Text shown:
^^^^^^^^^^^^^^^^

But even if it is justified, the Ukrainian definition of victory remains extraordinarily ambitious. To put it bluntly: It is hard to imagine how Russia can meet any of these demands— territorial, financial, legal— so long as its current president remains in power. Remember, Vladimir Putin has put the destruction of Ukraine at the very center of his foreign and domestic policies, and at the heart of what he wants his legacy to be. Two days after the launch of the failed invasion of Kyiv, the Russian state-news agency accidentally published, and then retracted, an article prematurely declaring success. “Russia,” it declared, “is restoring its unity.” The dissolution of the USSR— the “tragedy of 1991, this terrible catastrophe in our history”— had been overcome. A “new era” had begun.
That original mission has already failed. There will be no such “new era.” The Soviet Union will not be revived. And when Russian elites finally realize that Putin’s imperial project was not just a failure for Putin personally but also a moral, political, and economic disaster for the entire country, themselves included, then his claim to be the legitimate ruler of Russia melts away. When I write that Americans and Europeans need to prepare for a Ukrainian victory, this is what I mean: We must expect that a Ukrainian victory, and certainly a victory in Ukraine’s understanding of the term, also brings about the end of Putin’s regime.
To be clear: This is not a prediction; it’s a warning. Many things about the current Russian political system are strange, and one of the strangest is the total absence of a mechanism for succession. Not only do we have no idea who would or could replace Putin; we have no idea who would or could choose that person. In the Soviet Union there was a Politburo, a group of people that could theoretically make such a decision, and very occasionally did. By contrast, there is no transition mechanism in Russia. There is no dauphin. Putin has refused even to allow Russians to contemplate an alternative to his seedy and corrupt brand of kleptocratic power. Nevertheless, I repeat: It is inconceivable that he can continue to rule if the centerpiece of his claim to legitimacy— his promise to put the Soviet Union back together again— proves not just impossible but laughable.
To prepare for Putin’s exit does not mean that Americans, Europeans, or any outsiders intervene directly in the politics of Moscow. We have no tools that can affect the course of events in the Kremlin, and any effort to meddle would certainly backfire. But that doesn’t mean we should help him stay in power either. As Western heads of state, foreign ministers, and generals think about how to end this war, they should not try to preserve Putin’s view of himself or of the world, his backward-looking definition of Russian greatness. They should not be planning to negotiate on his terms at all, because they might be dealing with someone else altogether.
Even if they prove ephemeral, the events of the past few days do change the nature of this war. From the very beginning, everybody—Europeans, Americans, the global business community in particular—has wanted a return to stability. But the path to stability in Ukraine, long-lasting stability, has been hard to see. After all, any cease-fire imposed too early could be treated, by Moscow, as an opportunity to rearm. Any offer to negotiate could be understood, in Moscow, as a sign of weakness. But now is the time to ask about the stability of Russia itself and to factor that question into our plans. Russian soldiers are running away, ditching their equipment, asking to surrender. How long do we have to wait until the men in Putin’s inner circle do the same?
The possibility of instability in Russia, a nuclear power, terrifies many. But it may now be unavoidable. And if that’s what is coming, we should anticipate it, plan for it, think about the possibilities as well as the dangers. “We have learned not to be scared,” Reznikov told his Kyiv audience on Saturday. “Now we ask the rest of you not to be scared too.”

^^^^^^^^^^^^^^^^

Raw data:
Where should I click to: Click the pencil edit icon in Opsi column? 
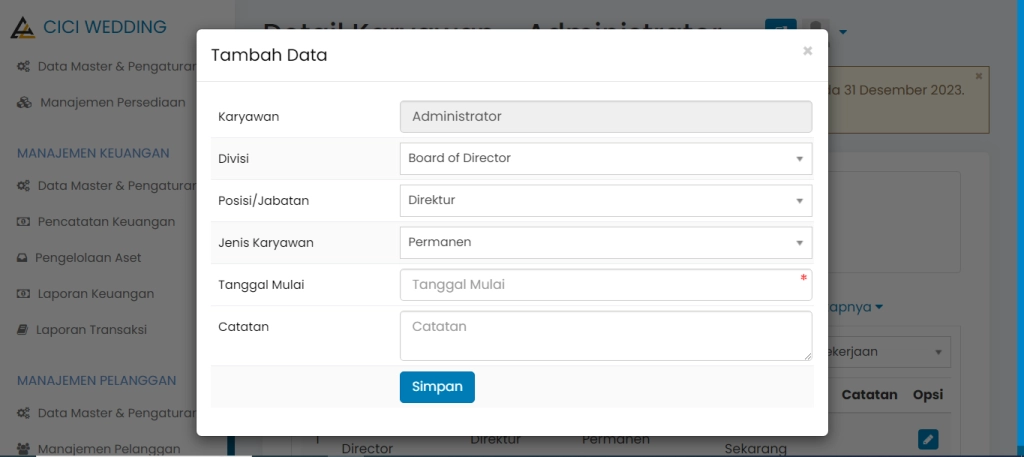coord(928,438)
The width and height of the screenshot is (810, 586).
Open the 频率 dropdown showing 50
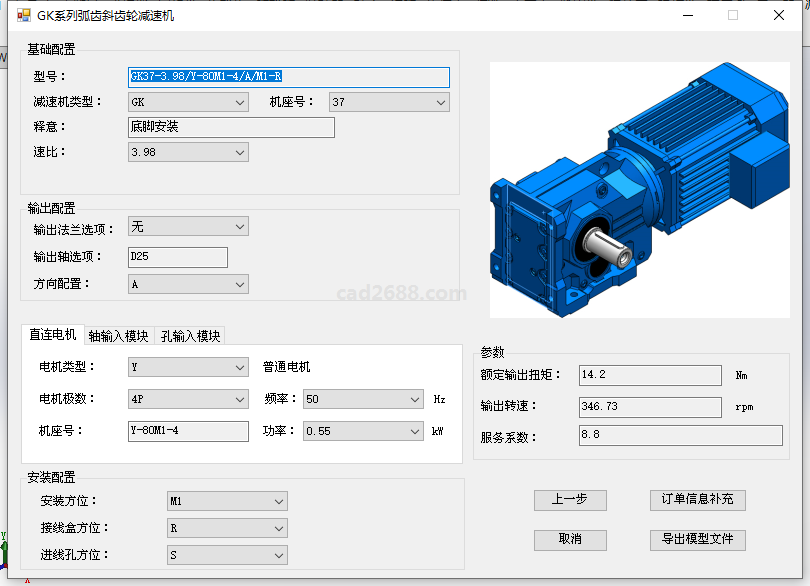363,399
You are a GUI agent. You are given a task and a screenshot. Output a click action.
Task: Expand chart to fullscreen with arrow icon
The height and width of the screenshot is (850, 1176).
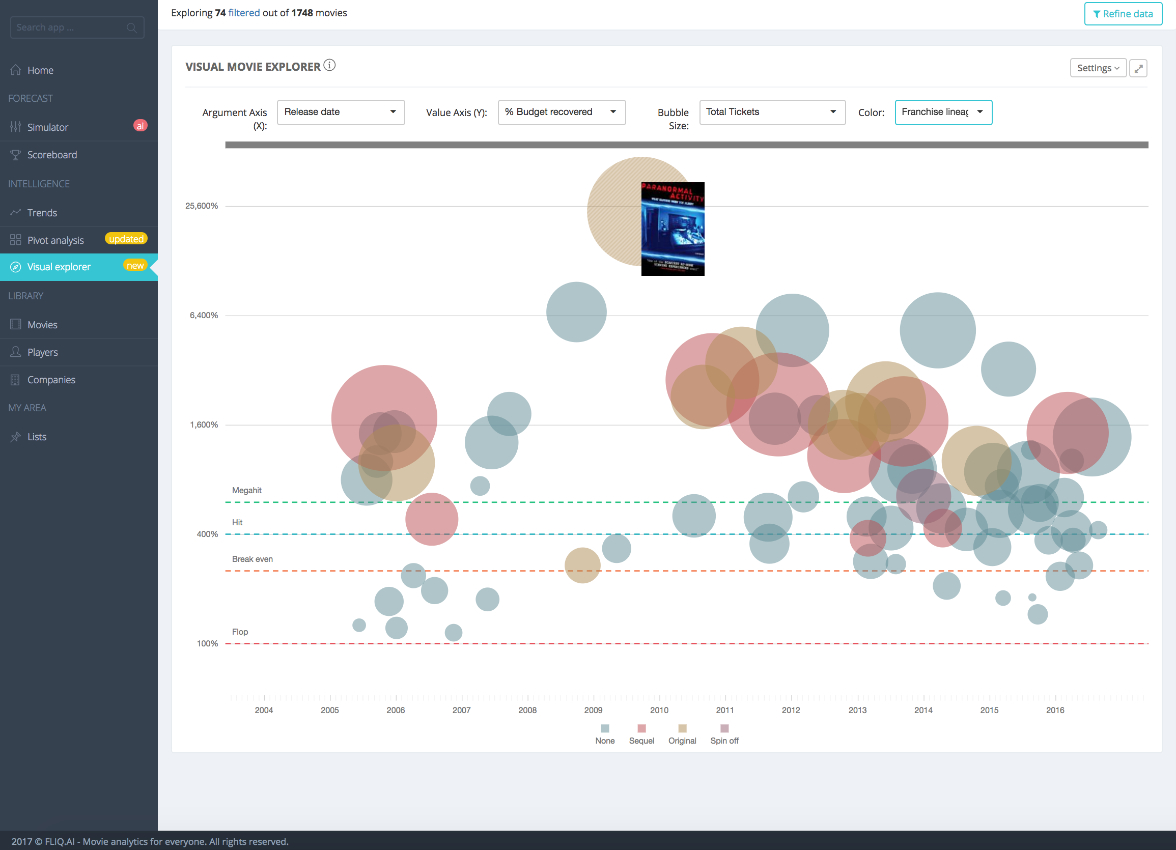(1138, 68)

^^^^^^^^^^^^^^^^

Job:
Reproduce the passage of the article that begins at the words "To be clear: This" and stops after "impossible but laughable.", swapping "Politburo" for "Central Committee".

Written reply:
To be clear: This is not a prediction; it’s a warning. Many things about the current Russian political system are strange, and one of the strangest is the total absence of a mechanism for succession. Not only do we have no idea who would or could replace Putin; we have no idea who would or could choose that person. In the Soviet Union there was a Central Committee, a group of people that could theoretically make such a decision, and very occasionally did. By contrast, there is no transition mechanism in Russia. There is no dauphin. Putin has refused even to allow Russians to contemplate an alternative to his seedy and corrupt brand of kleptocratic power. Nevertheless, I repeat: It is inconceivable that he can continue to rule if the centerpiece of his claim to legitimacy— his promise to put the Soviet Union back together again— proves not just impossible but laughable.